EXERCISE: Please copy, with no word changed, only the run of lines that opens with the line containing "Screen dimensions: 1400x842" and closes with the last line below.

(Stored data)

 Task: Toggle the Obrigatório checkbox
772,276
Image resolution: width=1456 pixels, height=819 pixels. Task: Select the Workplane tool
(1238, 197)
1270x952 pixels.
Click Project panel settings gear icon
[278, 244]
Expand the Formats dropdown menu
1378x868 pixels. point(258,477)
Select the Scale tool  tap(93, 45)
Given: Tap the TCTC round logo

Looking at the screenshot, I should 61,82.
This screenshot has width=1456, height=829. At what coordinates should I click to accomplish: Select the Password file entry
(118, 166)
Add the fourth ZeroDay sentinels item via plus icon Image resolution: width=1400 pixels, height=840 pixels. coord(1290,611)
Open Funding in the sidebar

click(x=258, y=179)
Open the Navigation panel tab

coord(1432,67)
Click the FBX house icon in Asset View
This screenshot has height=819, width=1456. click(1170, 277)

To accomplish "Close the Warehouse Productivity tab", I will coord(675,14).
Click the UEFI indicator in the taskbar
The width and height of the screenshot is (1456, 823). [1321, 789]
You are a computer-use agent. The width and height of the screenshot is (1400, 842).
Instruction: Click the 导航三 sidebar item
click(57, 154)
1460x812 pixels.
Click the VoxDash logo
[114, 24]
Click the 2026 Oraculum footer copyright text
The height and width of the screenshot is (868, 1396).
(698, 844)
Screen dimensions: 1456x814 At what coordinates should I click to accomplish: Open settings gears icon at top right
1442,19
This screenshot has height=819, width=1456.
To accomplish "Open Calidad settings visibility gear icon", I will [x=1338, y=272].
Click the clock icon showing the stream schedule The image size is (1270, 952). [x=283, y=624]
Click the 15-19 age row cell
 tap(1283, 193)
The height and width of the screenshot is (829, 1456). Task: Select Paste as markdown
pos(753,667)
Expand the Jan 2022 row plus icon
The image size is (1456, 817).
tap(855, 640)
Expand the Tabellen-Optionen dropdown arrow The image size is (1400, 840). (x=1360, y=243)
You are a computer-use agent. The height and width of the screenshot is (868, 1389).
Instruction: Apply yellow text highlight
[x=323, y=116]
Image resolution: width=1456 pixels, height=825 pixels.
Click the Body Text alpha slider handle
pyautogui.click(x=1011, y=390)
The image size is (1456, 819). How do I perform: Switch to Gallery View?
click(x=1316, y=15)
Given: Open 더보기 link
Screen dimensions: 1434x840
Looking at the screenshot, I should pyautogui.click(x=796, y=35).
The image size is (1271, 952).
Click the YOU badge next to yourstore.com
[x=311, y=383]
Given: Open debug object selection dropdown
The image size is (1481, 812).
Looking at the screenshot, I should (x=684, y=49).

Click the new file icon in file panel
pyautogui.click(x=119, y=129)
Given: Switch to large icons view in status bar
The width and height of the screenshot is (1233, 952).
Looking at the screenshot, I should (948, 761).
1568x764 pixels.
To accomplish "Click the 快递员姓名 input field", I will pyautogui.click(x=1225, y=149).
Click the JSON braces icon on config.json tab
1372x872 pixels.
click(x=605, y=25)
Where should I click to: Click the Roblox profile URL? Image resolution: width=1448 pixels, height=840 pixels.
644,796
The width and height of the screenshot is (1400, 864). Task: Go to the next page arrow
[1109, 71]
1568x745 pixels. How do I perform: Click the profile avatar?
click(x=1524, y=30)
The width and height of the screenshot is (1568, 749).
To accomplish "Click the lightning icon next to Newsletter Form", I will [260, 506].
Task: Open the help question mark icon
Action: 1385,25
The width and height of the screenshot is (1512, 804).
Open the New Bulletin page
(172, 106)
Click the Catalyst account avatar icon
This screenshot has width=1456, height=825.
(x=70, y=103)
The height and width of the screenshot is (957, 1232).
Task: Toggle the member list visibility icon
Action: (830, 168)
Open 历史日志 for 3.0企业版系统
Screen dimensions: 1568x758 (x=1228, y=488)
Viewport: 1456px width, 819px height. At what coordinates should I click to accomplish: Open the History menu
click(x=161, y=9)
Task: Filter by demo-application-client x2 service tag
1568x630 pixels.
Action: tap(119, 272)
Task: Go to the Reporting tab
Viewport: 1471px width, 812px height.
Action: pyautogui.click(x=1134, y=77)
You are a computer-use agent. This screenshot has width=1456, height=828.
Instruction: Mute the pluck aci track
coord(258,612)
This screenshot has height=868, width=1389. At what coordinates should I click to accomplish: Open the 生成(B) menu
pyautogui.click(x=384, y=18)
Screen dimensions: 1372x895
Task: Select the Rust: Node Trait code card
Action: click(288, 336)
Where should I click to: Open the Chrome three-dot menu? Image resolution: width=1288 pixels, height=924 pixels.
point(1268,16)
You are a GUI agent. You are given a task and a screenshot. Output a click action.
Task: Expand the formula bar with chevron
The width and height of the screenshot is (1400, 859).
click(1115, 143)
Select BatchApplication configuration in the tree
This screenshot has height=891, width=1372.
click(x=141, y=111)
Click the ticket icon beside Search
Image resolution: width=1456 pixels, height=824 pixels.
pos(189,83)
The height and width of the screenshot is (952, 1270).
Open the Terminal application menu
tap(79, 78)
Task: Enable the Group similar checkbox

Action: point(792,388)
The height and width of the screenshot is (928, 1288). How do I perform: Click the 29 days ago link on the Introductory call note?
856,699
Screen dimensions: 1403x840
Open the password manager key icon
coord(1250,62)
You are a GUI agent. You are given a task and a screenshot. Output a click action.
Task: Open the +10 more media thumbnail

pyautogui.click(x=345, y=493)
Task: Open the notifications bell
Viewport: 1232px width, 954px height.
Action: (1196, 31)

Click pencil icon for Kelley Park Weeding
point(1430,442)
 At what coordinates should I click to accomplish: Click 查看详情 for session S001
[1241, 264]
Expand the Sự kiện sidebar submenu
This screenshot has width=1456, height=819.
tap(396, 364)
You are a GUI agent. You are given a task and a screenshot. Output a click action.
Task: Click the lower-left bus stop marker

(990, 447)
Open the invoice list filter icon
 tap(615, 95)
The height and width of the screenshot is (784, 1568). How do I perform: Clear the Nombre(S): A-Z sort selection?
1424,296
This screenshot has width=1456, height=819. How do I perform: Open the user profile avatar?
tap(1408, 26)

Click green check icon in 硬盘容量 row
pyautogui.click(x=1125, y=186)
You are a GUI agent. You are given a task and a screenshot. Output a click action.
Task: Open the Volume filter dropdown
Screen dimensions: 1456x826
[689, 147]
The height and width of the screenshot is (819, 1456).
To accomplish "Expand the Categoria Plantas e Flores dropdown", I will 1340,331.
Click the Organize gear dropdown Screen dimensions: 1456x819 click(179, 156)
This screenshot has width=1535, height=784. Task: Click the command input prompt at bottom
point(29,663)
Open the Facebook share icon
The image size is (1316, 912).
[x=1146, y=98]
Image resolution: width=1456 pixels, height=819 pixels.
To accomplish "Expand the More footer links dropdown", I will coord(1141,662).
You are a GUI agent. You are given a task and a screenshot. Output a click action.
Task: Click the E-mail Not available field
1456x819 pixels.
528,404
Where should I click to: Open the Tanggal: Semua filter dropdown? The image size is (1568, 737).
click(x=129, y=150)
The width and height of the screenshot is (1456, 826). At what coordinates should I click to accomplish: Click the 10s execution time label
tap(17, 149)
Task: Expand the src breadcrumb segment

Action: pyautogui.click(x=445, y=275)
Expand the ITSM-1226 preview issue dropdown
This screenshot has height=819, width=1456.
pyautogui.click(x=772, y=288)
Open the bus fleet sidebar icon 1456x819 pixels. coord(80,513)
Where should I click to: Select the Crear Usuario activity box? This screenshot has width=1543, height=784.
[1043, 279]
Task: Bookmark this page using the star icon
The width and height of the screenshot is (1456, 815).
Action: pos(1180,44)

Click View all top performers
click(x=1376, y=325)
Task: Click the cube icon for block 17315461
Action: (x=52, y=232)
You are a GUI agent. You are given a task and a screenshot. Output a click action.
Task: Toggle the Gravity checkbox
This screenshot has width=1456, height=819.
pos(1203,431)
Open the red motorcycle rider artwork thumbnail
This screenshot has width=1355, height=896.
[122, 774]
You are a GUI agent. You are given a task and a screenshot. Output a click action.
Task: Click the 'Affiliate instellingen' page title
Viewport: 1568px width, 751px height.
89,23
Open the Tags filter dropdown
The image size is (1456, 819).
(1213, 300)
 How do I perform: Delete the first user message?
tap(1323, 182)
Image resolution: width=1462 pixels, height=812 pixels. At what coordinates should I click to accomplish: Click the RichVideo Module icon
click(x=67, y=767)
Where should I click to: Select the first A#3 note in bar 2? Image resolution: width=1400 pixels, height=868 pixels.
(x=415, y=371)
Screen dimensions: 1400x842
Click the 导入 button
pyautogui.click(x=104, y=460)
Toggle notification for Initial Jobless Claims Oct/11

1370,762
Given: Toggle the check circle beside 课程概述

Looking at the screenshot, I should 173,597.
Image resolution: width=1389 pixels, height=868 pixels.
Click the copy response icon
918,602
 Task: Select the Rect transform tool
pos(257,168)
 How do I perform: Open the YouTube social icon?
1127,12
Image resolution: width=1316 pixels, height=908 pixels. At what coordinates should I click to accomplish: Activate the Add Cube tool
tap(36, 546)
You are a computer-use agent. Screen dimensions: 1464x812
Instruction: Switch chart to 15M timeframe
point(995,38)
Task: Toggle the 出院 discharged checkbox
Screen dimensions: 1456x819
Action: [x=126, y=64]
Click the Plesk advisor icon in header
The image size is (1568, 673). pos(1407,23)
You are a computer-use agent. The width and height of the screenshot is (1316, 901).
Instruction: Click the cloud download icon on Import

ANSWER BOX:
Screen dimensions: 1400x842
Click the 导入 button
pyautogui.click(x=104, y=460)
Toggle notification for Initial Jobless Claims Oct/11

1370,762
Given: Toggle the check circle beside 课程概述

Looking at the screenshot, I should 173,597.
Image resolution: width=1389 pixels, height=868 pixels.
Click the copy response icon
918,602
 Task: Select the Rect transform tool
pos(257,168)
 How do I perform: Open the YouTube social icon?
1127,12
Image resolution: width=1316 pixels, height=908 pixels. At what coordinates should I click to accomplish: Activate the Add Cube tool
tap(36, 546)
You are a computer-use agent. Screen dimensions: 1464x812
Instruction: Switch chart to 15M timeframe
point(995,38)
Task: Toggle the 出院 discharged checkbox
Screen dimensions: 1456x819
Action: [x=126, y=64]
Click the Plesk advisor icon in header
The image size is (1568, 673). pos(1407,23)
You are a computer-use agent. The width and height of the screenshot is (1316, 901).
Instruction: Click the cloud download icon on Import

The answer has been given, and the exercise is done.